- _TASK REQUIREMENTS_: Would you reproduce the whole listing exactly, dropping any pictures it holds?

- _SOURCE INFORMATION_:
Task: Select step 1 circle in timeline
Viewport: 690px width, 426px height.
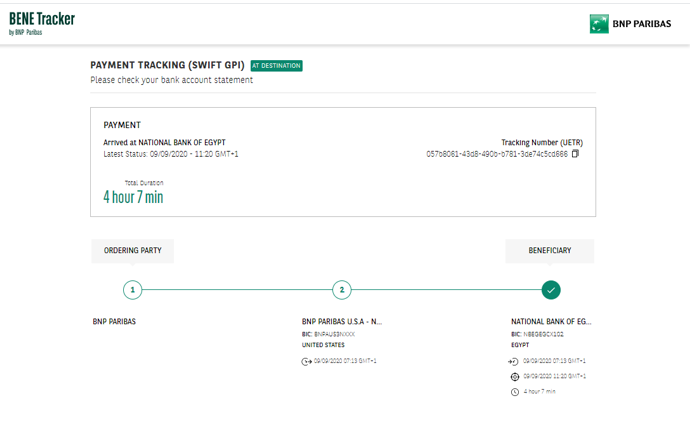Action: [133, 290]
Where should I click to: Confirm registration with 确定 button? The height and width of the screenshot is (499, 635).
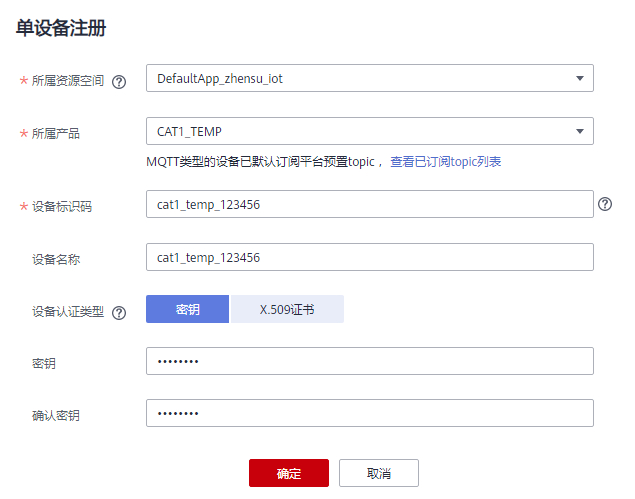[288, 472]
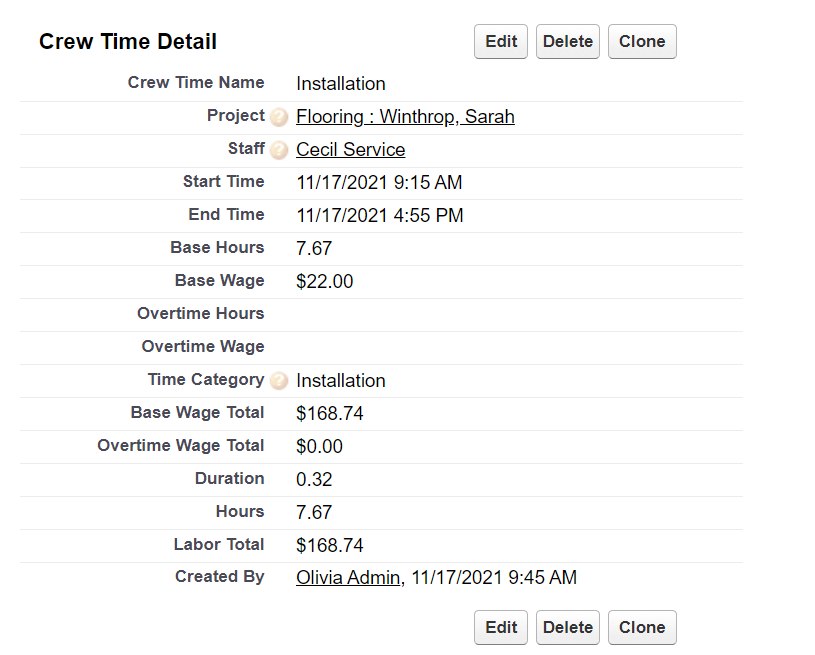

- _THE COMPLETED TASK_:
Task: Select step 1 circle in timeline
Viewport: 690px width, 426px height.
Action: [133, 290]
Where should I click to: Confirm registration with 确定 button? The height and width of the screenshot is (499, 635).
[288, 472]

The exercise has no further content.